Gov't wants to better regulate sharing economy
Minister Henk Kamp of Economic Affairs is working with other ministries and the private sector to look for ways to give innovative technology based companies such as Uber and Airbnb more space to develop within the legislation.
This is according to a letter that the Minister sent to the Tweede Kamer, lower house of parliament, on Monday, the Financieele Dagblad reports.
Kamp feels that because current rules and regulations are often based on old manufacturing techniques and sales channels, the government sometimes unwittingly stands in the way of these innovative companies. This stands in the way of growth.
Prime examples of this happening is the current uncertainty surrounding services like Airbnb and UberPOP. UberPOP is currently fighting the Taxi Act in the Netherlands, under which the service is illegal as it involves individuals driving customers around for a fee without a taxi permit. Current legislation also causes much uncertainty on whether it is legal to rent out a room through private rental website Airbnb.

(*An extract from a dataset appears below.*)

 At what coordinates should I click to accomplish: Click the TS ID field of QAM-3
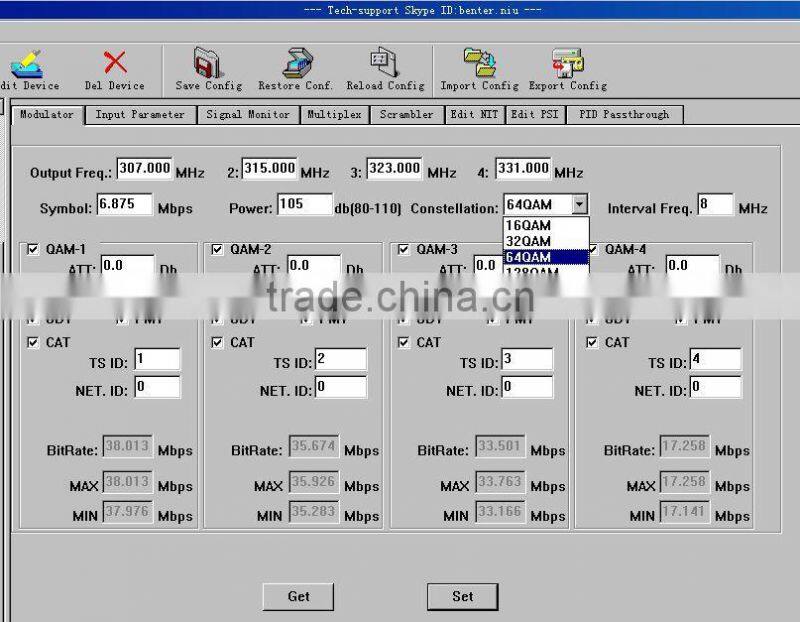coord(527,358)
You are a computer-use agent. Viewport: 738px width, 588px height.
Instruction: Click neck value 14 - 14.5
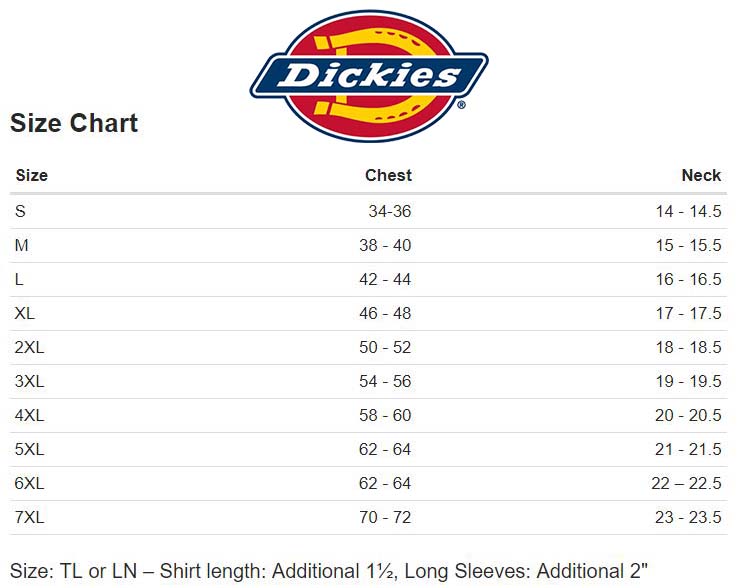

"If we want to reap the first benefits of such innovation in the Netherlands, then we need to provide space for it in our rules", Kamp said to the FD in response to the letter to the Kamer. "Through this our innovative entrepreneurs get a chance to continue to develop better products and services, which ensures that new businesses and jobs are created here rather than elsewhere." Kamp has therefore been working with other ministries and the private sector to provide this needed extra space.
In May the Ministry of Infrastructure and Environment announced that the rules for taxis are being eased to encourage innovation in the industry. Taxi drivers will soon no longer be required to carry a paper taxi licence or physical rate card, as digital alternatives are available. The taximeter in the car will also no longer be a requirement, if a fixed amount has been agreed upon with the customer.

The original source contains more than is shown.